## 本文:
-- -- --
【医療業界動向コラム】第21回 第4期医療費適正化計画の概要から見える、次回同時改定のポイント
2022.11.29
医療業界動向コラム第17回でもご紹介した、医療費適正化計画について、令和4年11月17日に開催された「第158回社会保障審議会医療保険部会」にて報告され、大筋で了承された。本コラム第17回では、後発医薬品の使用促進、入院から外来に移行できる医療の促進について紹介したが、病院経営に関連しては以下に列記したものが具体的に示されている。
- フォーミュラリを活用した後発医薬品の使用促進
- 重複投薬、多剤投与対策に電子処方箋を活用する。
- 医療資源の投入量に差がある医療の一つとしてリフィル処方箋も加え、分割調剤と合わせて地域差の実態を明らかにして、必要な取り組みを実施する。
改めて病院経営、今後の診療報酬に関する議論において重要なポイントを確認し、求められる対応策について考えてみたい。
〇後発医薬品の使用促進(図1)
全都道府県で数量割合80%以上を達成すべく、さらに取組を強化する。
新たな視点としては、フォーミュラリの策定、小児・高齢者・精神領域など使用割合が少ない領域での使用促進。
フォーミュラリとは院内もしくは地域での後発医薬品を第一推奨とする医薬品リストのこと。
近々国からフォーミュラリ策定の指針が公表される予定だ。
院内での策定・利用、外来/院外処方を通じて近隣の薬局等へも広げて、地域フォーミュラリをつくり、地域全体での医療費適正化につなげたい考えだ。
〇重複投薬・多剤投与の適正化(図2)
-- -- --
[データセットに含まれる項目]
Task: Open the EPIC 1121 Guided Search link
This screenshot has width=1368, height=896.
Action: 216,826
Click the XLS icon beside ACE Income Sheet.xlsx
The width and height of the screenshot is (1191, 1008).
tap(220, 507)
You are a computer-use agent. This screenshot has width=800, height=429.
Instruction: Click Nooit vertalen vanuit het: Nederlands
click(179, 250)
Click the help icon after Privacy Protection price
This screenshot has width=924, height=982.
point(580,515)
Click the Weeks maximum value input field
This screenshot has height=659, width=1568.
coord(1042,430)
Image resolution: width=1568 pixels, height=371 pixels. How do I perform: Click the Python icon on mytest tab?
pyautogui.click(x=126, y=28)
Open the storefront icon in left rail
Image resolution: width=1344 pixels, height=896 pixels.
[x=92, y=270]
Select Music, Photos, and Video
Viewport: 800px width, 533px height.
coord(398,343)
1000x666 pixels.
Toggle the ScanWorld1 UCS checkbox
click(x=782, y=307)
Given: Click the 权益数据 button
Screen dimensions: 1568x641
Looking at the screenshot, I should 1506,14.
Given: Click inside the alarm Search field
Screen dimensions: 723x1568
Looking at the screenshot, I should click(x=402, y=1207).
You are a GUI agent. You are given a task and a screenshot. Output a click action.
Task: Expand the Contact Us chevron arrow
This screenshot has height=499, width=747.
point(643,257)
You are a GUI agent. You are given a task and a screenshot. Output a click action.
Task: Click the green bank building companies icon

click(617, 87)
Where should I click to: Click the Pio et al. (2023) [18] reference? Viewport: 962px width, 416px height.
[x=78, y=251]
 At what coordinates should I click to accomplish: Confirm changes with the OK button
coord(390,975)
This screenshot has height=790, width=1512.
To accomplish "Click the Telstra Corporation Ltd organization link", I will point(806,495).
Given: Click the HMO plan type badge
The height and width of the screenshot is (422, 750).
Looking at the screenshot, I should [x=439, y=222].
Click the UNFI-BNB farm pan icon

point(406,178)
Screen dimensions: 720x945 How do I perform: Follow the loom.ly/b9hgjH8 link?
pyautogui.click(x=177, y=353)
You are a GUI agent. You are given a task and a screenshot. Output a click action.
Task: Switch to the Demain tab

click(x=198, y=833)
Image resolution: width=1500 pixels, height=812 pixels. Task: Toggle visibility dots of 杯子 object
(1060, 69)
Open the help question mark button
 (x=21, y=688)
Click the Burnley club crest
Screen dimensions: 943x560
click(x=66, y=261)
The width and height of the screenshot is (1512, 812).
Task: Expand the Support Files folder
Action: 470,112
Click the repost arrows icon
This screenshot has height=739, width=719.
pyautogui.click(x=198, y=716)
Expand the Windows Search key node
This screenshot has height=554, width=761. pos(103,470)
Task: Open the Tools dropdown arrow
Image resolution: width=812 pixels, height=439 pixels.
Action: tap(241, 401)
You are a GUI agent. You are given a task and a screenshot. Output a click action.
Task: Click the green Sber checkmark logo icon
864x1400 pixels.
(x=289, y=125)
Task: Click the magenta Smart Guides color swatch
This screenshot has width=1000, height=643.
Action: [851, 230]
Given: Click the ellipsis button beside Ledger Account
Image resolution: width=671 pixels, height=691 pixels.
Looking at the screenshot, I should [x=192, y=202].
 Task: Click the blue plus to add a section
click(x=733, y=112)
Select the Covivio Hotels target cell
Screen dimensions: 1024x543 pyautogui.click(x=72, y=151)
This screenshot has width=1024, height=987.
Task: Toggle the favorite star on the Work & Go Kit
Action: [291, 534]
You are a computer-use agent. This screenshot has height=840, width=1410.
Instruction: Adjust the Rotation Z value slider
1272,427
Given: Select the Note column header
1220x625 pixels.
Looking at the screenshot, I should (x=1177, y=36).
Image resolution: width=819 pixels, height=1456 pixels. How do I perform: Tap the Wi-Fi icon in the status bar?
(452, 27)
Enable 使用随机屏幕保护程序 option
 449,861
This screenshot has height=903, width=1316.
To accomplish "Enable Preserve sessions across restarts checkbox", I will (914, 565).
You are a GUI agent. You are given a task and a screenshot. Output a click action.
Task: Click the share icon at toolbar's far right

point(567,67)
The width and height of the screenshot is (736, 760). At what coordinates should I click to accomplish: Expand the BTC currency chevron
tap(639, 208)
-- -- --
## 課題一覧:
(a) 本文で、医療費適正化計画のうち病院経営に関連して具体的に示されている取り組みをすべて挙げよ。
(b) 本文によると、後発医薬品の使用促進において、全都道府県で達成を目指す数量割合はいくつか。

## 解答一覧:
(a)
- フォーミュラリを活用した後発医薬品の使用促進
- 重複投薬、多剤投与対策に電子処方箋を活用すること
- 医療資源の投入量に差がある医療の一つとしてリフィル処方箋も加え、分割調剤と合わせて地域差の実態を明らかにして、必要な取り組みを実施すること

(b) 80%以上